Her teacher encourages them to spell a word how they think it should be spelled – sounding it out, etc., which is probably a good thing for the teacher’s sanity, otherwise she’d spend all day spelling words for every kid in the class. What it is also good for is comic relief and puzzle solving. Abby brings home papers and I have to read the whole thing and try to translate what it is she’s writing about. I'm great at word puzzles, but sometimes I'm like "whaaaaa....??" Some recent examples:

She was writing a sort of book report/book summary about a girl who stays home sick from school. The first thing that leaps out at me from the page are the words “gast facking.” WHAT? What kind of books are my second grader reading? So I read the entire thing and figure out that the girl stayed home from school even though she wasn’t really sick. She was gast facking. Or, if you speak English, “just faking.”

She wrote a journal entry about things she likes to eat, and said that once she’s done with dinner, she’s going to have “a hagmucis ice crim sanwich.” I obviously got the ice cream sandwich part, but was stumped over “hagmucis” and also, it sounded gross. When I asked her what that meant, she said it was “humungous.”
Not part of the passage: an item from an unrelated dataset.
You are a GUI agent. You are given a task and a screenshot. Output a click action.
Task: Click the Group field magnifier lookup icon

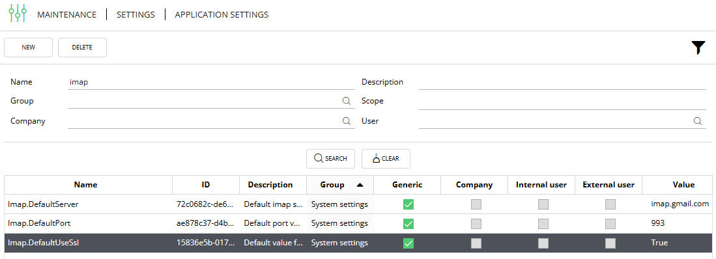click(347, 101)
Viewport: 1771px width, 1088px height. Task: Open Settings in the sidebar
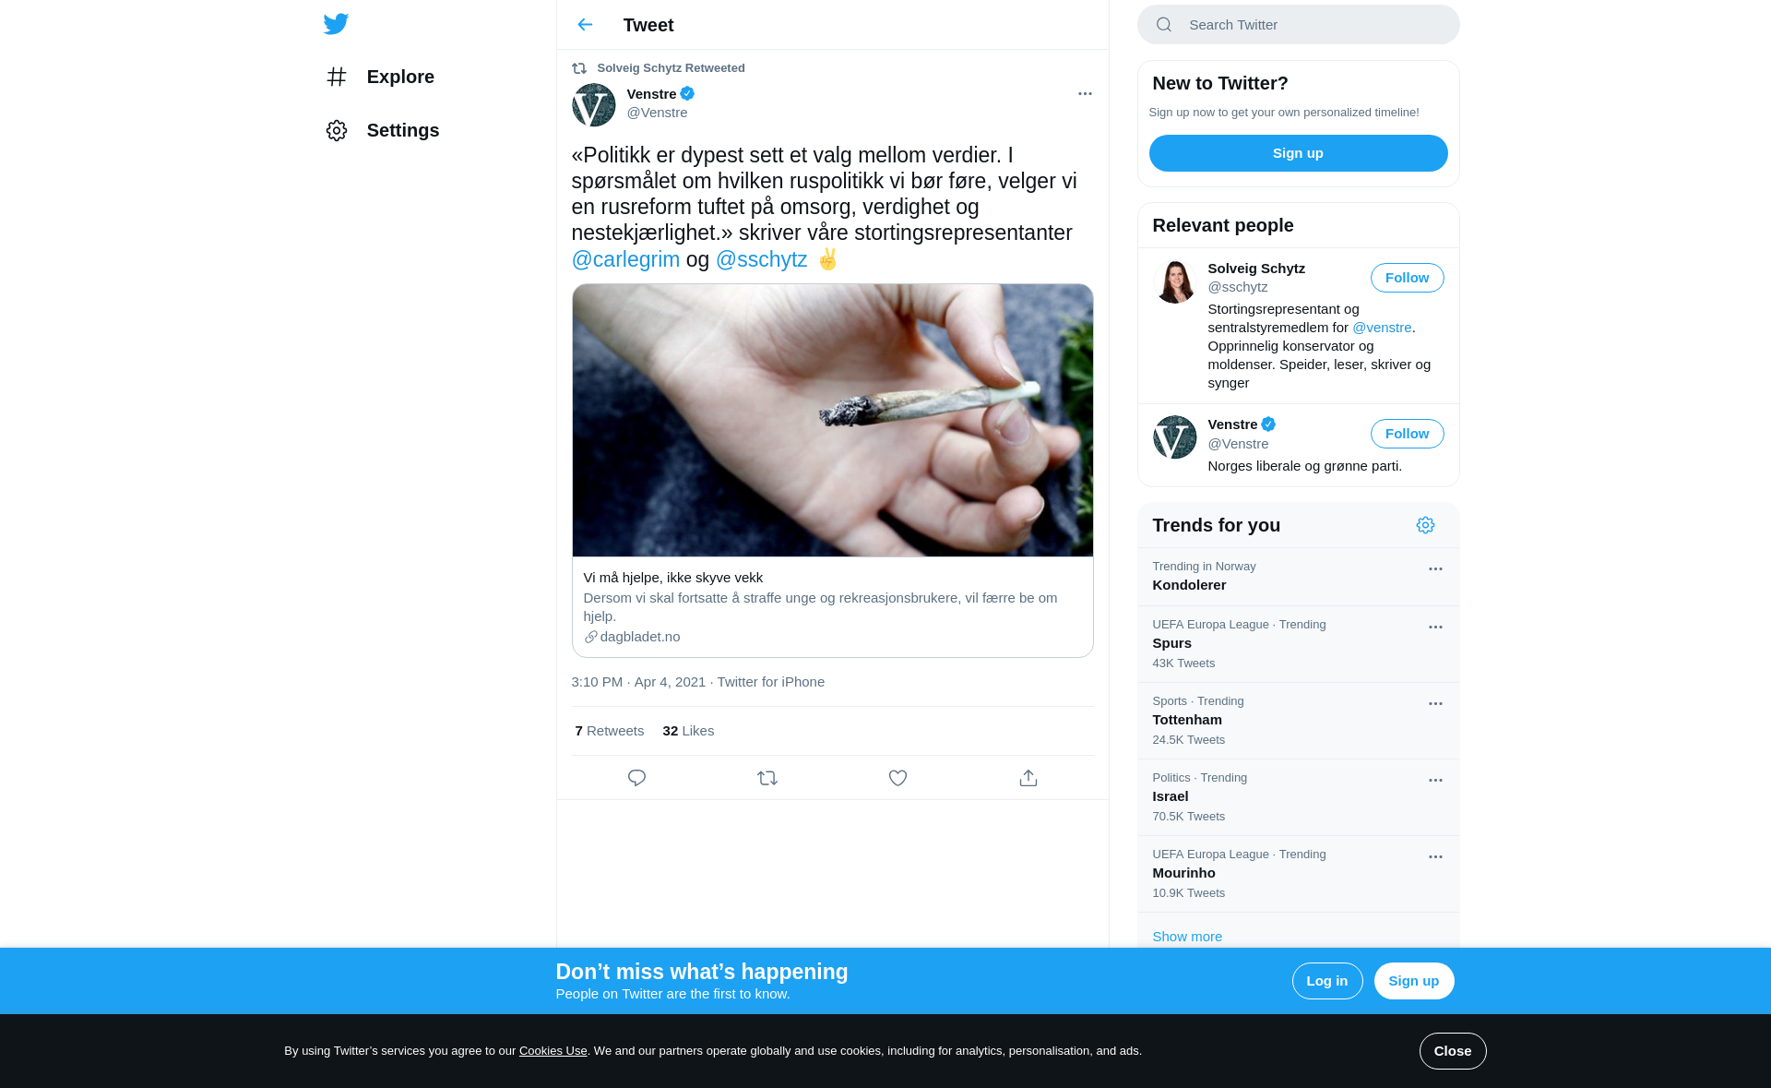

Her journal entries are super cute – she talks a lot about Piper and how cute she is and how much she loves her. She also wrote this whole entry about how Riley is mean and never nice to her and a lot of very unflattering examples of how Riley is awful, and then finishes it with how Riley is actually not that bad, as sisters go. On the other hand, Riley is currently writing a fictional story where Abby is a total brat, so I feel that as long as it’s only literary retaliation, it’s ok. They get along great 90% of the time, and for that I am hagmucisly thankful.